If PCMR prevails in the rulings? Then VR will work cooperatively with PCMR, Katz has repeatedly said.

For his part, Cumming replied in an April 25 public letter that VR’s letters “are part of a transparent plan to pressure me and my company, Powdr, into agreeing to a Vail takeover of Park City Mountain Resort.” He disputed Katz’ claim that PCMR had chosen to litigate with Talisker, the disputed lands’ owner, rather than negotiate. PCMR, he said, offered to buy the land at more than market value, or to lease it for more than the going market rate. “Talisker’s response to all these overtures was to demand capitulation,” he said, seeking a rent that would “quickly put [PCMR] out of business,” and also demanded that, at the end of any new lease, “the base facilities and all other assets involved in the operation of the resort [be] turned over to Talisker for free.”

Cumming agreed that the base lands owned by Powdr have value in the future operation of the resort, and reiterated his statement that Powdr has no intention of selling that land. “If you win the lawsuit you’ll certainly have succeeded in buying a chair at the negotiation table, but you will not own the table, or the resort. So we must negotiate a resolution, even if Vail wins the lawsuit.”

On that point, Cumming reiterated his willingness to enter into a long-term lease “for an amount consistent with our offer to purchase the land,” and to “negotiate the terms of an interconnect between our two resorts.”

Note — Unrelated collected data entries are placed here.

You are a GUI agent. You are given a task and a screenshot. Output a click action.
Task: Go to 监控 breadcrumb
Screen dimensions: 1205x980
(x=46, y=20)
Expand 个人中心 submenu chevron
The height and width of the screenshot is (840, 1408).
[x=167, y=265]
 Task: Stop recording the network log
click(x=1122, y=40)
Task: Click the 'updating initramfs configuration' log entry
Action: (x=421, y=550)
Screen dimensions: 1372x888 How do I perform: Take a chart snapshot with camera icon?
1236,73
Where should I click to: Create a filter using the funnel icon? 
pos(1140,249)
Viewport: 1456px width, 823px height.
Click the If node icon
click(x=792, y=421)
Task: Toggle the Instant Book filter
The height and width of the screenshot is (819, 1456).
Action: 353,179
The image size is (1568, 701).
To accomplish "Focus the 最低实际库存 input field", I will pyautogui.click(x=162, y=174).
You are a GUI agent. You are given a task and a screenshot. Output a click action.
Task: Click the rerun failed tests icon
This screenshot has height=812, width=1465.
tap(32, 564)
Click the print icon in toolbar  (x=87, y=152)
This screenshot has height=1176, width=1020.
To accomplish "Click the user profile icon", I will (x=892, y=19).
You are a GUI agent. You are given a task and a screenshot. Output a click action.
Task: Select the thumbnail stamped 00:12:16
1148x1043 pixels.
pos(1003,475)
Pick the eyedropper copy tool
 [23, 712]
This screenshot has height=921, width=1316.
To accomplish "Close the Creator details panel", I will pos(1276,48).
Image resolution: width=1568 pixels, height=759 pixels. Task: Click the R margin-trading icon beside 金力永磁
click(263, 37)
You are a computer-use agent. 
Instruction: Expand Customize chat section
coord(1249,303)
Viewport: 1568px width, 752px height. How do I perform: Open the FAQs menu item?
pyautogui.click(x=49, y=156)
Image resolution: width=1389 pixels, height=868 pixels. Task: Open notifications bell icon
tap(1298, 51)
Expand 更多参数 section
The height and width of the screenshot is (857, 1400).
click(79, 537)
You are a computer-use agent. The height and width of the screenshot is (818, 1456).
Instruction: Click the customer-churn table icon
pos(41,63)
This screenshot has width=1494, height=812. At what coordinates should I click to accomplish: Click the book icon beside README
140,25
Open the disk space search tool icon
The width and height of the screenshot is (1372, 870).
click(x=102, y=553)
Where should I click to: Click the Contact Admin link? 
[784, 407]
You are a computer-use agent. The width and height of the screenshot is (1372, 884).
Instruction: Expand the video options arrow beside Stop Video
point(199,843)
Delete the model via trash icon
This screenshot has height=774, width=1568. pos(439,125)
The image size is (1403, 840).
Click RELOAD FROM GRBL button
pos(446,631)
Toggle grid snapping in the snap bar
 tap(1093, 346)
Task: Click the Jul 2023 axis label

Both men concluded with conciliatory words and pledged to do what’s best for the Park City community.

“When the case is over, you should make sure you get fair value for what’s yours, but also take steps to ensure we provide the best guest and community experience possible. I can absolutely make that commitment for Vail Resorts,” Katz said.

“Let’s work together constructively to come to an agreement that works for all parties and the community,” Cumming concluded.